Exercises:
(A) Repeat the stretch from "Anyhow, I can" through "which is sad." of the piece on shame, swapping "hiding" for "concealing".
(B) Pull out every line of the listing that contains the string "width".

Supplied passage:
Shame feeling allow dare to feel

Hello,

I'm talking to you, the person inside this sympathetic body of yours.

Deep inside, the feeling space you show to no one, even to yourself 'cause you deny it's there, but you know it's there cause it comes back every now and then from deep down to say hi !

What am I talking about ?

SHAME.

Did it frighten you to read it ? Did it make you uneasy ? Or not yet as it is way too suppressed ? Or maybe you need more time to acknowledge it.

Anyhow, I can assure you it's there inside all of us. Some are just better at hiding it, that's all.

It doesn't make them feel any better though and they will project it onto someone else, which is sad.

But if you feel a bit uneasy talking about shame, it's ok. It means you offered space to the feeling. And this one doesn't feel so good, I know...


Because as a child, this feeling was a consequence of some behavior or « unacceptable » part of ourselves. Labelled like this by the people around us, at that time : caregivers, siblings, family, friends, teachers, ... You suppress this part of you so we can love you.

So in order to be accepted by society, to be « loved », and not being alone, we did suppress parts of our real self, which is quite humiliating, so then came the SHAME.

And every time we felt it, we knew we had to change quickly and forget about this long-suppressed part of who we were... This pattern has been done for centuries and transmitted from generation to generation. So even mimicking the adults around us would naturally make us understand what is

« good » or « bad » (shameful).

Victim decide take your power back

And now, as adults, we got used to just doing it mechanically.

We feel shame and then, turn to another way, quick, without thinking ;

Let's forget the horrible feeling !

Without realizing that Shame has its very importance as any other feeling would. Shame could be the door to your understanding. Shame has a valuable message for you...


We are not children depending on adults to survive anymore. Now we do have alternative choices than suppressing ourselves and feeling shame.


So please stop for a moment, breathe and observe the feeling... What does it tell you ? Let's remember the juicy moment we feel ashamed of ... ;)

What if shame was a portal to yourself ? In finding your missing pieces ?

Rows:

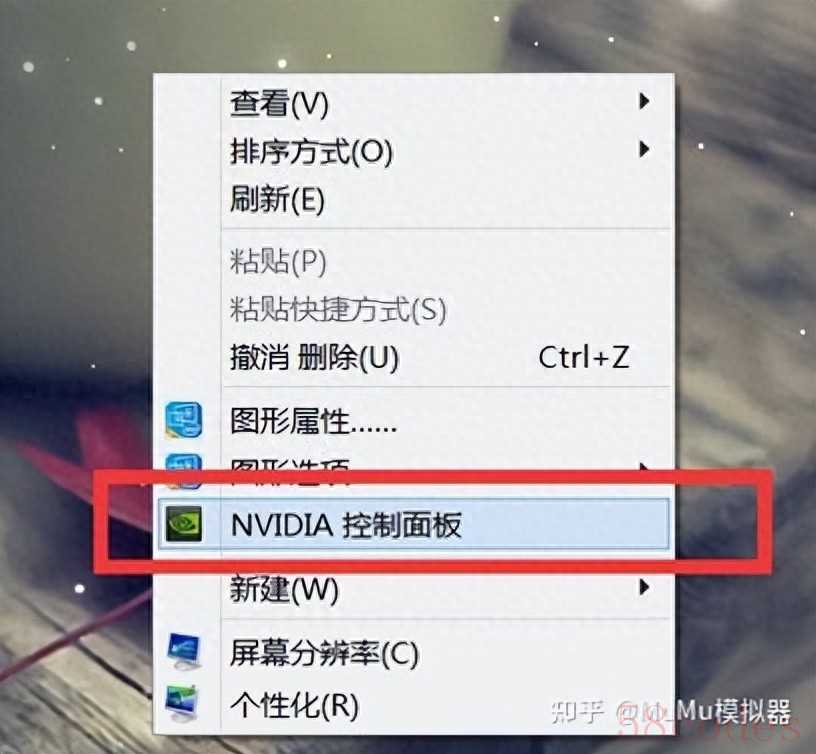Expand the 排序方式(O) submenu arrow
This screenshot has width=816, height=754.
click(x=644, y=149)
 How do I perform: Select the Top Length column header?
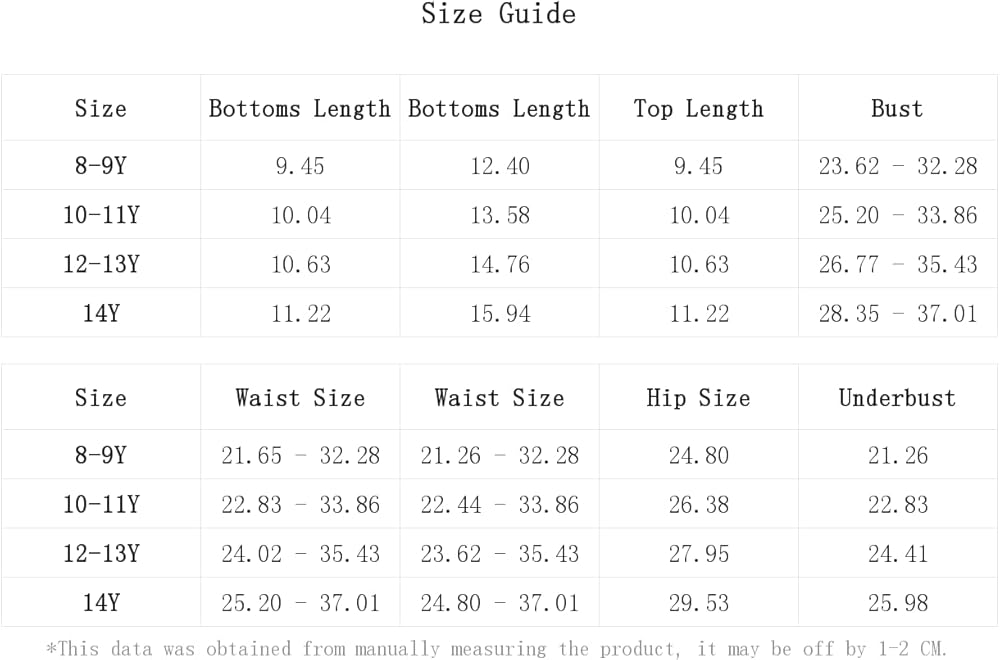698,109
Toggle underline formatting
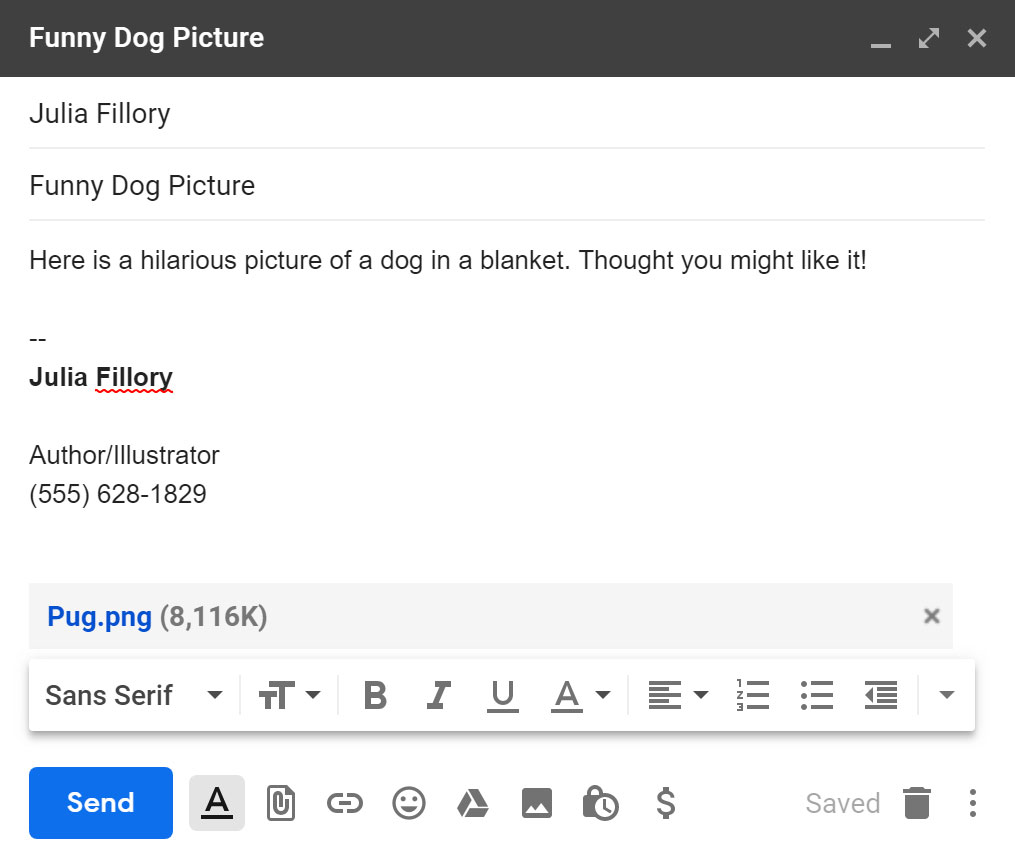1015x864 pixels. point(502,695)
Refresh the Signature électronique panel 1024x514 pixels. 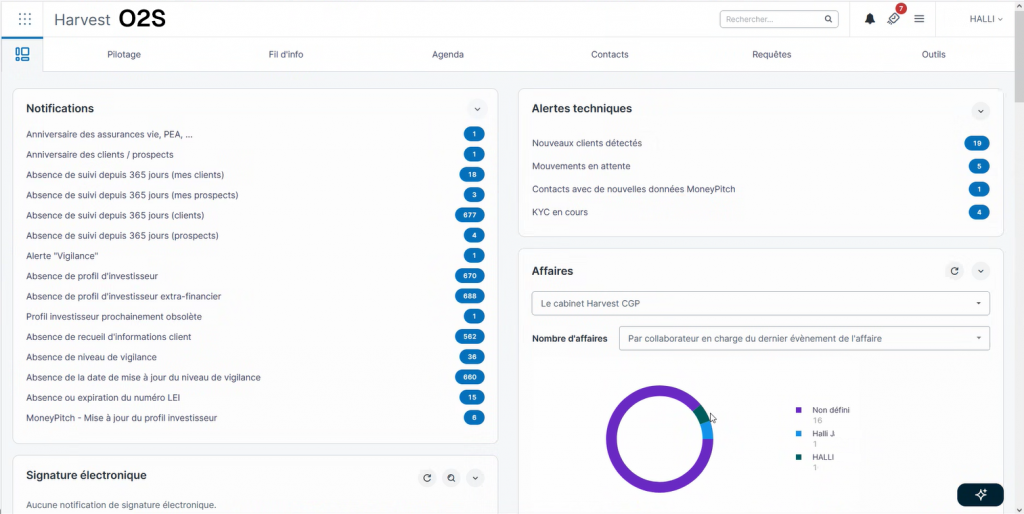pyautogui.click(x=427, y=478)
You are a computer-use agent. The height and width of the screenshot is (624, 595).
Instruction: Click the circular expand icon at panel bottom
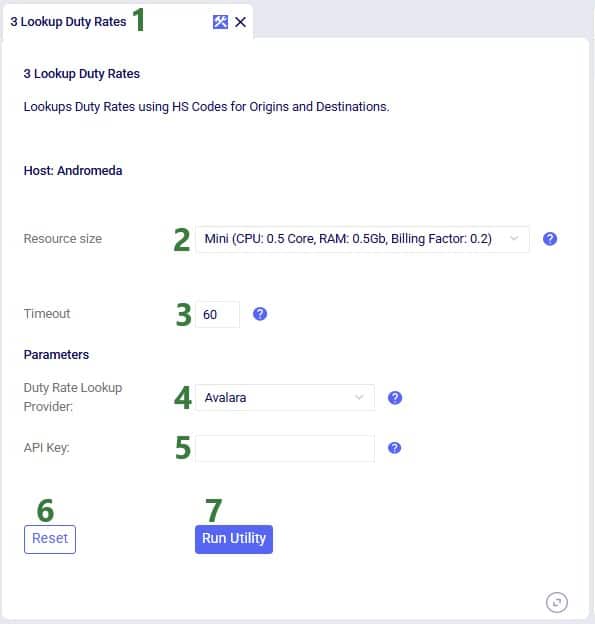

Completed exercise:
(A)
Anyhow, I can assure you it's there inside all of us. Some are just better at concealing it, that's all.

It doesn't make them feel any better though and they will project it onto someone else, which is sad.

(B)
This screenshot has width=816, height=754.
You are a computer-use agent. The height and width of the screenshot is (624, 595).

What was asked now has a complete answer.